Wir werden die Brücke aber erst um 12:10 Uhr erreichen, eigentlich zu spät.
Aber mit einer freundlichen Anfrage auf Kanal 13 bitte ich den Brückenwärter auf uns zu warten und habe Erfolg, denn die Brücke bleibt für uns etwas länger geöffnet, und wir ersparen uns 2 Stunden Wartezeit.
Vielen Dank Brückenwärter, Du gehörst jetzt zu meinem Freudeskreis.


Von der Kattwykbrücke sind es dann nur noch 20 Minuten bis zur Schiffswerft Knief in Harburg. Das Anlegemanöver erledigt Gerd bravourös. Ich werde das in den kommenden Wochen noch trainieren müssen.


Petra steht schon mit der Kamera auf dem Steg, sie war von meinem frühen Anruf überrascht, hat es aber pünktlich zu unserer Ankunft geschafft.
Jetzt bringen wir Gerd noch zum Bahnhof in Harburg, und ich bedanke mich ganz herzlich für die nette und hilfreiche Begleitung auf meinem ersten Törn mit dem neuen Schiff.



Freitag, 4. April 2014

Endlich Wasser unter dem Kiel

Bereits am Montag hatte der Vorbesitzer Gerd zusammen mit dem Hafenmeister unser Schiff zu Wasser gelassen und an den Mastkran gelegt. Da lag sie nun endlich im Wasser und ich kann mein Glück kaum fassen, nachdem wir die letzten Monate nur in der Halle beschäftigt waren.



Mit 4 Mann haben wir dann den Mast auf das Schiff gestellt, jeder der in der Nähe war, hat einfach mit angepackt.
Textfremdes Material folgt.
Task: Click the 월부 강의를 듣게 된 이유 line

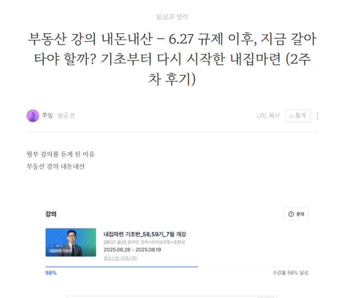Action: [61, 154]

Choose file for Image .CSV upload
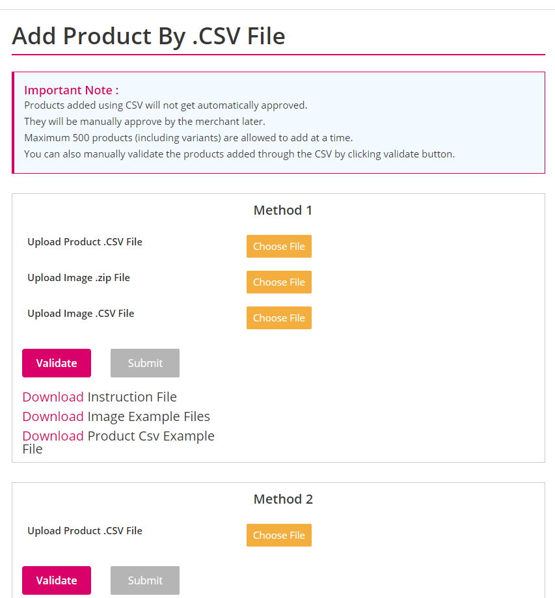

Die Gemeinschaft der Leute aus dem WSV Uetersen ist wirklich beeindruckend.








Parallel zu diesem Termin hatte ich eine Hamburger Firma für Spezialtransporte mit dem Abtransport des Hafentrailers beauftragt. Keine leichte Aufgabe für einen 2,60m breiten Laster durch diese Hafeneinfahrt von 2,70m Breite.



Auch hier war sich wieder niemand zu schade, mit anzupacken. Hafenmeister Udo, selbst jahrelang Lasterfahrer, war immer gut gelaunt und eine große Hilfe. Udo schwang sich sofort auf den Hafentraktor und zirkelte den Trailer milimetergenau auf den Spezialtransporter.


2 Stunden später stand der Trailer dann auf dem Hafengelände in Harburg, wo Amaree den nächsten Winterschlaf halten wird.

Sonntag, 9. März 2014

Namensaufkleber

Heute konnten wir bei sonnigen 20° unseren eigenen Schiffsnamen auf den Rumpf bringen.